* start *

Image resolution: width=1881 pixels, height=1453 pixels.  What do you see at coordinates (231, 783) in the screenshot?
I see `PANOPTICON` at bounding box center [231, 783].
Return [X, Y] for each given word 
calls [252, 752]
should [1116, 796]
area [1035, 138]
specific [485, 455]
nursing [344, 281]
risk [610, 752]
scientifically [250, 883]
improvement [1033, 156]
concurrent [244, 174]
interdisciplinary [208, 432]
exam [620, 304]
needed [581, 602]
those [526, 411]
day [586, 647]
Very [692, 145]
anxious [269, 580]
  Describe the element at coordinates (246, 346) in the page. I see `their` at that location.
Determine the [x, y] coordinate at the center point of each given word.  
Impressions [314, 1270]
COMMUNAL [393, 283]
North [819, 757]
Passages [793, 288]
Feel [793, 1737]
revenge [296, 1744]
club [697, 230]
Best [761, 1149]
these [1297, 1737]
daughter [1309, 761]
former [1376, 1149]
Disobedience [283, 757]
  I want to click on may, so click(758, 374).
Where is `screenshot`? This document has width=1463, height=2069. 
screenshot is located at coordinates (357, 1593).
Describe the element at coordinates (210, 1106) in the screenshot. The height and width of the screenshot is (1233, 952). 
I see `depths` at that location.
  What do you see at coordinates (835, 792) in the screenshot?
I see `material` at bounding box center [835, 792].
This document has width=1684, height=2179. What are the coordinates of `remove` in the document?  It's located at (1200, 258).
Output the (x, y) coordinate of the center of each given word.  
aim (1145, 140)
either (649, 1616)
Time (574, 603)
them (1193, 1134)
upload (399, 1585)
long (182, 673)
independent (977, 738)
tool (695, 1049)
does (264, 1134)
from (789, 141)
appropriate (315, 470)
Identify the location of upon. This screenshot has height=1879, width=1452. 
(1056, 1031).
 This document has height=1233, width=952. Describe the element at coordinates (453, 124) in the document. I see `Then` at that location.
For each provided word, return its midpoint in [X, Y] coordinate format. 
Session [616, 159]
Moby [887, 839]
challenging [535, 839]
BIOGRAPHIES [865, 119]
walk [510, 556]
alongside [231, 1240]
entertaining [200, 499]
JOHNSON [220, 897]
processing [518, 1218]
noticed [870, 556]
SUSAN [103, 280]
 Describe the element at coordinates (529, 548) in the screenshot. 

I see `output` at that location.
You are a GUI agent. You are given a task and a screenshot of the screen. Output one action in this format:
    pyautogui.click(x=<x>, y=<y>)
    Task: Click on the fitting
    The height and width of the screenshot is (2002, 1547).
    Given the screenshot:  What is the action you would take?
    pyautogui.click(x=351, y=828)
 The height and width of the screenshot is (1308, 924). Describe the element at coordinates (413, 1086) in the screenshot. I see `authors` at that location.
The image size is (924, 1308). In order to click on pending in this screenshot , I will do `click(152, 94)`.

* end *

*The request*. Please print every line above word for word, with no changes.

*Response to the task*.
Image resolution: width=1881 pixels, height=1453 pixels.  What do you see at coordinates (231, 783) in the screenshot?
I see `PANOPTICON` at bounding box center [231, 783].
Return [X, Y] for each given word 
calls [252, 752]
should [1116, 796]
area [1035, 138]
specific [485, 455]
nursing [344, 281]
risk [610, 752]
scientifically [250, 883]
improvement [1033, 156]
concurrent [244, 174]
interdisciplinary [208, 432]
exam [620, 304]
needed [581, 602]
those [526, 411]
day [586, 647]
Very [692, 145]
anxious [269, 580]
  Describe the element at coordinates (246, 346) in the page. I see `their` at that location.
Determine the [x, y] coordinate at the center point of each given word.  
Impressions [314, 1270]
COMMUNAL [393, 283]
North [819, 757]
Passages [793, 288]
Feel [793, 1737]
revenge [296, 1744]
club [697, 230]
Best [761, 1149]
these [1297, 1737]
daughter [1309, 761]
former [1376, 1149]
Disobedience [283, 757]
  I want to click on may, so click(758, 374).
Where is `screenshot`? This document has width=1463, height=2069. 
screenshot is located at coordinates (357, 1593).
Describe the element at coordinates (210, 1106) in the screenshot. The height and width of the screenshot is (1233, 952). 
I see `depths` at that location.
  What do you see at coordinates (835, 792) in the screenshot?
I see `material` at bounding box center [835, 792].
This document has width=1684, height=2179. What are the coordinates of `remove` in the document?  It's located at (1200, 258).
Output the (x, y) coordinate of the center of each given word.  
aim (1145, 140)
either (649, 1616)
Time (574, 603)
them (1193, 1134)
upload (399, 1585)
long (182, 673)
independent (977, 738)
tool (695, 1049)
does (264, 1134)
from (789, 141)
appropriate (315, 470)
Identify the location of upon. This screenshot has height=1879, width=1452. 
(1056, 1031).
 This document has height=1233, width=952. Describe the element at coordinates (453, 124) in the document. I see `Then` at that location.
For each provided word, return its midpoint in [X, Y] coordinate format. 
Session [616, 159]
Moby [887, 839]
challenging [535, 839]
BIOGRAPHIES [865, 119]
walk [510, 556]
alongside [231, 1240]
entertaining [200, 499]
JOHNSON [220, 897]
processing [518, 1218]
noticed [870, 556]
SUSAN [103, 280]
 Describe the element at coordinates (529, 548) in the screenshot. 

I see `output` at that location.
You are a GUI agent. You are given a task and a screenshot of the screen. Output one action in this format:
    pyautogui.click(x=<x>, y=<y>)
    Task: Click on the fitting
    The height and width of the screenshot is (2002, 1547).
    Given the screenshot:  What is the action you would take?
    pyautogui.click(x=351, y=828)
 The height and width of the screenshot is (1308, 924). Describe the element at coordinates (413, 1086) in the screenshot. I see `authors` at that location.
The image size is (924, 1308). In order to click on pending in this screenshot , I will do `click(152, 94)`.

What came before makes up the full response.